== Segment start ==

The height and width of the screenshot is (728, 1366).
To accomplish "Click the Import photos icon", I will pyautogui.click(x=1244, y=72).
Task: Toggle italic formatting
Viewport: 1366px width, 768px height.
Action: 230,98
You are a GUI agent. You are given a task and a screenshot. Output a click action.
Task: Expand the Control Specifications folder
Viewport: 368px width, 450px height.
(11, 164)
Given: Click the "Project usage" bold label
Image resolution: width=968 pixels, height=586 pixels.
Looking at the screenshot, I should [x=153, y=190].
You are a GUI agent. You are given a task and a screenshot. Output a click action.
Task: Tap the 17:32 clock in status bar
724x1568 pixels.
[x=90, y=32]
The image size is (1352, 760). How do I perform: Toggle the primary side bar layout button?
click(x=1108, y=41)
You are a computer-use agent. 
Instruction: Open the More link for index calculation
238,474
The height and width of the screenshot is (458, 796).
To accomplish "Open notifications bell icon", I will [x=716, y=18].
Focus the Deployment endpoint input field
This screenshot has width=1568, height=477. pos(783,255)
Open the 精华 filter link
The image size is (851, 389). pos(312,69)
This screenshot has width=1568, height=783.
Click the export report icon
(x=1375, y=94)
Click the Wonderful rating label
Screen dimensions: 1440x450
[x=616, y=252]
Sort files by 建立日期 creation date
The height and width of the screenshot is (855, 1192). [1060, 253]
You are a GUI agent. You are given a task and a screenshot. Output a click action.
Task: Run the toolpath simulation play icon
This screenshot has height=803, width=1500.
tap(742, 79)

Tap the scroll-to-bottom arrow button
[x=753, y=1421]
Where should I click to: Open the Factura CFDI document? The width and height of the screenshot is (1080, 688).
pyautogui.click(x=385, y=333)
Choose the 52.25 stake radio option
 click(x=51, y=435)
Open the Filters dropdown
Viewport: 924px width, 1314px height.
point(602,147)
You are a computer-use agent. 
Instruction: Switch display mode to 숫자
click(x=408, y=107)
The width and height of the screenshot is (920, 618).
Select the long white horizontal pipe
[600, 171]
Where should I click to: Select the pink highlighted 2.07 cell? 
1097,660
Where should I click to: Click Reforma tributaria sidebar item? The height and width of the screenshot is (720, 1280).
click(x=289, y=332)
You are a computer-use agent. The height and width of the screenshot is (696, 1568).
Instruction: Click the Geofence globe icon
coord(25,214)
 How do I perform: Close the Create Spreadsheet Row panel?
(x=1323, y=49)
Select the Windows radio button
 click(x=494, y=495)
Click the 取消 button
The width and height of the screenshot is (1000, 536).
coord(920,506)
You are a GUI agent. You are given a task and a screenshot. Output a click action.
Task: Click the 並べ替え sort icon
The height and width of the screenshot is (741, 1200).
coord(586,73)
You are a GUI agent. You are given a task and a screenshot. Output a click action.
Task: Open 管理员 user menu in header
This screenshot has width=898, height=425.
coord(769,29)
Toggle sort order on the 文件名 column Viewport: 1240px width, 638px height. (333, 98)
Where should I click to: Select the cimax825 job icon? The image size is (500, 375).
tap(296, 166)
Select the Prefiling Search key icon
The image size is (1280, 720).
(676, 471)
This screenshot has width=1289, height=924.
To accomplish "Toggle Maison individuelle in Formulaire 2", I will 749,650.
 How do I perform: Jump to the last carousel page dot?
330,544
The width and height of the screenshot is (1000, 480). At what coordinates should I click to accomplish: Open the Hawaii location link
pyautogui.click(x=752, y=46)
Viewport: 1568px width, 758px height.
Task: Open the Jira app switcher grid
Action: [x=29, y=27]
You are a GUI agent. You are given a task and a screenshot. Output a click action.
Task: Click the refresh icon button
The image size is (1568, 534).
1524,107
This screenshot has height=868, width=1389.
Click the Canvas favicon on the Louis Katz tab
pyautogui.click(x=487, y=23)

== Segment end ==

Task goal ▸
Your answer should be one number: how many lines above include the word "will".

Written response ▸
3